Since 2014, Ukrainian society has undergone important changes. Some of them can be considered irreversible, or stable enough to provide the driving force for further transformations.
Key among these changes are:
• westward reorientation of the economy;
• strengthening institutional checks and balances, mainly due to the dual constitution and decentralization;
• change of the main social cleavages – from the traditional ethnolinguistic to the “new class division” between the “urban creative” and “oligarchic” classes;
• change of identity – formation of the core of a political nation and triggering of the balance between conditionally “pro-Russian” and conditionally “pro-Western” orientations;
• a significant increase in the influence of forces aspiring modernization – especially civil society.
However, so far the Revolution has failed to bring about profound changes in the rule of law – no fundamental changes in the way the state exercises its monopoly on legal violence have taken place. The nature of the state has not fundamentally changed, although some progress has been made.
Despite some advances, much of the economy remains rent-oriented.

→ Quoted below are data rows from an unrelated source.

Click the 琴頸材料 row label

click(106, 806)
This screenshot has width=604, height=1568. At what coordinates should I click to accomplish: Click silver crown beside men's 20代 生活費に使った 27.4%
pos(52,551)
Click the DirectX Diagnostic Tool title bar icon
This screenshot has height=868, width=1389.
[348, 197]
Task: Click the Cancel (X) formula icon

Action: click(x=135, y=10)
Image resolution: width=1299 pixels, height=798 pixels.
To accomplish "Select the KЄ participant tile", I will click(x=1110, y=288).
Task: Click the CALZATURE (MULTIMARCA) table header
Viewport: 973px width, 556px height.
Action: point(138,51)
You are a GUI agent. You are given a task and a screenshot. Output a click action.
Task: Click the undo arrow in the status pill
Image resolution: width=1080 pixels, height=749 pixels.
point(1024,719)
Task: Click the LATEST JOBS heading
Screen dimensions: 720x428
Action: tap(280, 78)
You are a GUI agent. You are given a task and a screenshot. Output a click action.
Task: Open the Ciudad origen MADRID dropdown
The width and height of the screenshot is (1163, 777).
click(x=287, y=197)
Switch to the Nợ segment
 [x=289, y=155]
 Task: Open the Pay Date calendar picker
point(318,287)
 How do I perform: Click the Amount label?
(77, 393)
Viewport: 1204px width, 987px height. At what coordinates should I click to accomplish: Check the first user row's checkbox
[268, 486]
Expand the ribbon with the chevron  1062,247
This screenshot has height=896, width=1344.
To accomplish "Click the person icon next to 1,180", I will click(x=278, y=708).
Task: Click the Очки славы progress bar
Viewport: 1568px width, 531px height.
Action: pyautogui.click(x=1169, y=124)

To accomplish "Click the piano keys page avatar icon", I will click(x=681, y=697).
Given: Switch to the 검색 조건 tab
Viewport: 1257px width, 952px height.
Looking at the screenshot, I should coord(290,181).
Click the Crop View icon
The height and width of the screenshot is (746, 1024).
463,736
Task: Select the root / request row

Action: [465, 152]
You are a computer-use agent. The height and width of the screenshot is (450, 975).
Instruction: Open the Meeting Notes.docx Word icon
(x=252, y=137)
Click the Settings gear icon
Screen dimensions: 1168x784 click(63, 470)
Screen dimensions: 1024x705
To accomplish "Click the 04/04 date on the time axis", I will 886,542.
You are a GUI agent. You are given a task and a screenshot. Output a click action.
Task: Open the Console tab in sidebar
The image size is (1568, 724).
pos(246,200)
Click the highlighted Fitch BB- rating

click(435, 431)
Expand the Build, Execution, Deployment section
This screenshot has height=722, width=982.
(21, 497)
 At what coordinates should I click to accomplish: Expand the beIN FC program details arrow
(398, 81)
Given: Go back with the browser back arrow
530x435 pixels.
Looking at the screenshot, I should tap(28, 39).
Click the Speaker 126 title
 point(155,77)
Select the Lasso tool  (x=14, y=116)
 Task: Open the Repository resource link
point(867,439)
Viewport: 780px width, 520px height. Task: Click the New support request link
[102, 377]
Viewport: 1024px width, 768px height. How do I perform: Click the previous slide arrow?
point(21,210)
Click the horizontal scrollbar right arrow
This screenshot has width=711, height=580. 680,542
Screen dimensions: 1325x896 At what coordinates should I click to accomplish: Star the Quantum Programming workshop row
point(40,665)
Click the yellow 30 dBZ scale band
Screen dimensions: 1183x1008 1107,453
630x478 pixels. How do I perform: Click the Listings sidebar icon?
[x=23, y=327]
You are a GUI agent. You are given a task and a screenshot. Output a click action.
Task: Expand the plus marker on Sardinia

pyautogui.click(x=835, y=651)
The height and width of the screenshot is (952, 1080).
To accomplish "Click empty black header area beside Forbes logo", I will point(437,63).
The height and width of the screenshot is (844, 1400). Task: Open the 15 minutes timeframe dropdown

If the driving forces are carefully and prudently managed, increasing their power, the country has a chance to move forward in a smooth evolutionary path of transformation. Otherwise, new conflicts are possible. Most likely, they may be caused by a violation of the rule of law, insufficient provision of law enforcement and judicial reforms. Attempts to reverse the country’s achievements after the Revolution of Dignity may also provoke public opposition.